- **Work request**
Copy out the whole listing exactly as written, leaving the pictures behind.

[Start of Attachment]

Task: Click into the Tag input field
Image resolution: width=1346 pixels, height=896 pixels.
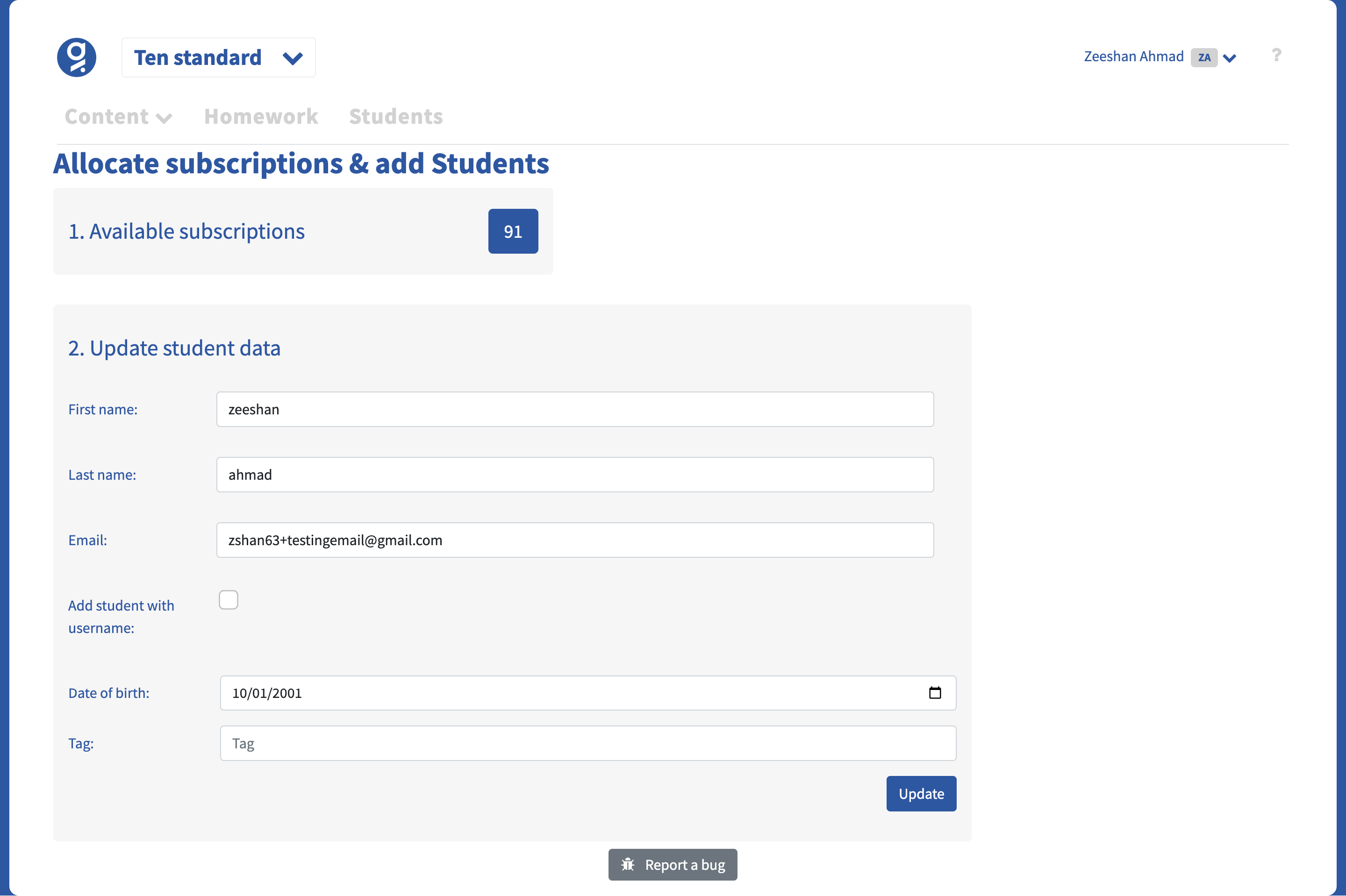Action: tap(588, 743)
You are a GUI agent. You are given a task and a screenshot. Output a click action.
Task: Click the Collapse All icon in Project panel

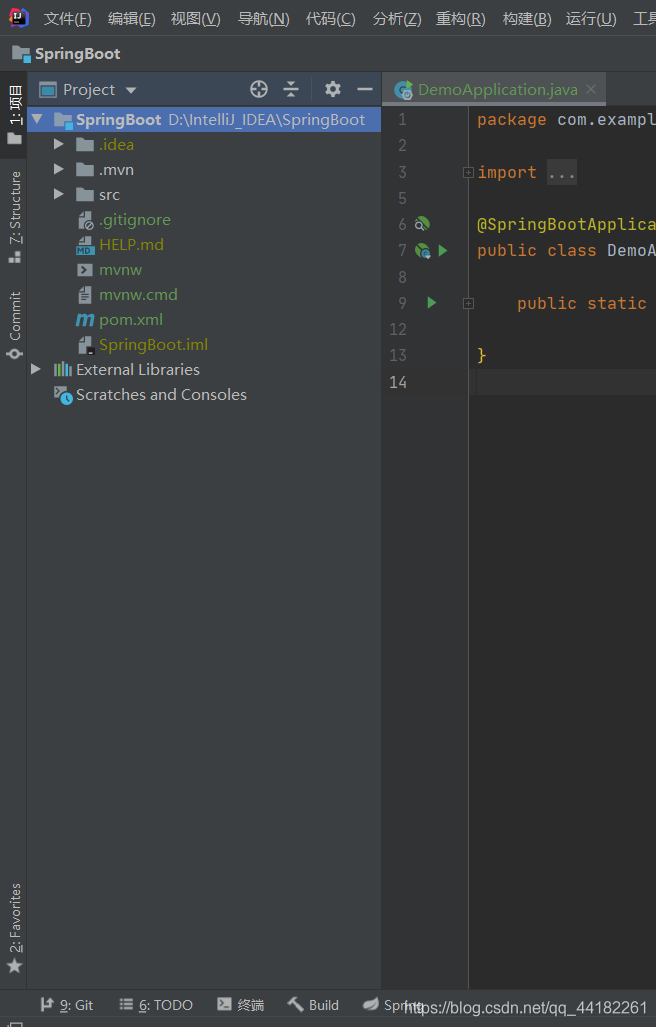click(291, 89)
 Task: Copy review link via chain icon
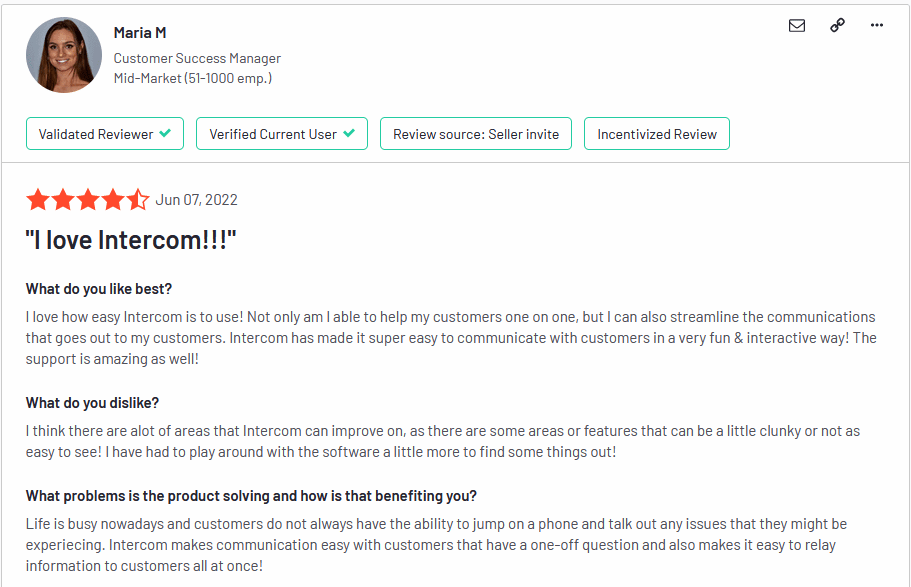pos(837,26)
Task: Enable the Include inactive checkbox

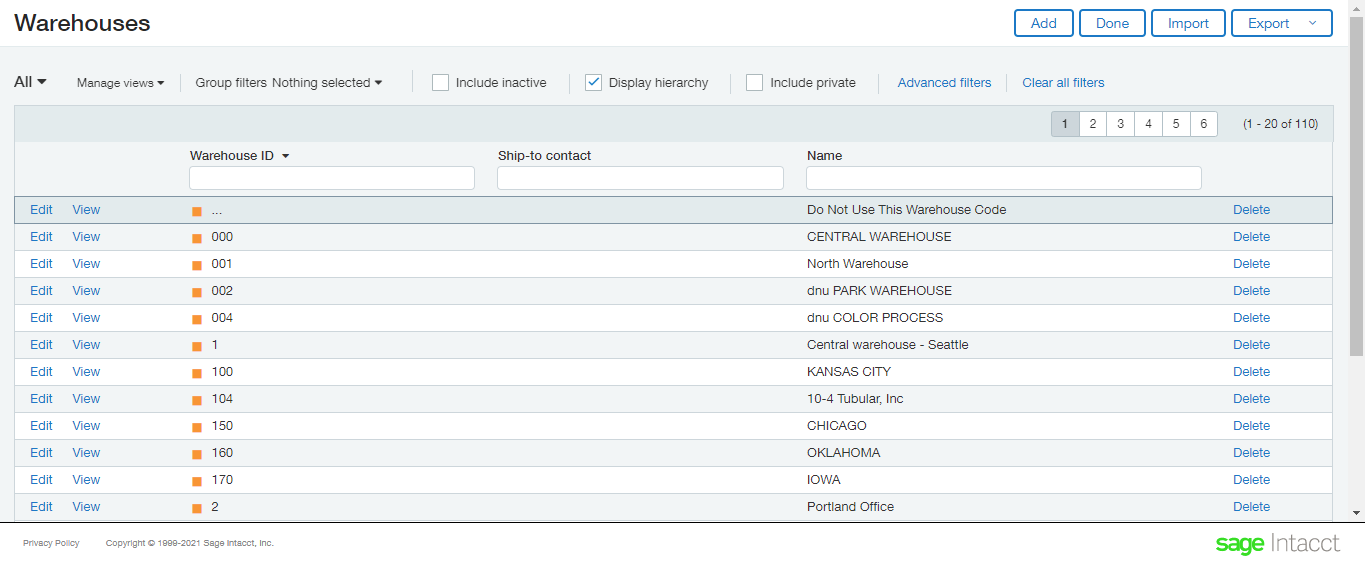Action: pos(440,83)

[End of Attachment]

- **Solution for this problem**
Task: Click into the Tag input field
Image resolution: width=1346 pixels, height=896 pixels.
Action: tap(588, 743)
You are a GUI agent. You are given a task and a screenshot. Output a click action.
Task: Click the Collapse All icon in Project panel

click(291, 89)
 Task: Copy review link via chain icon
pos(837,26)
Task: Enable the Include inactive checkbox

Action: pos(440,83)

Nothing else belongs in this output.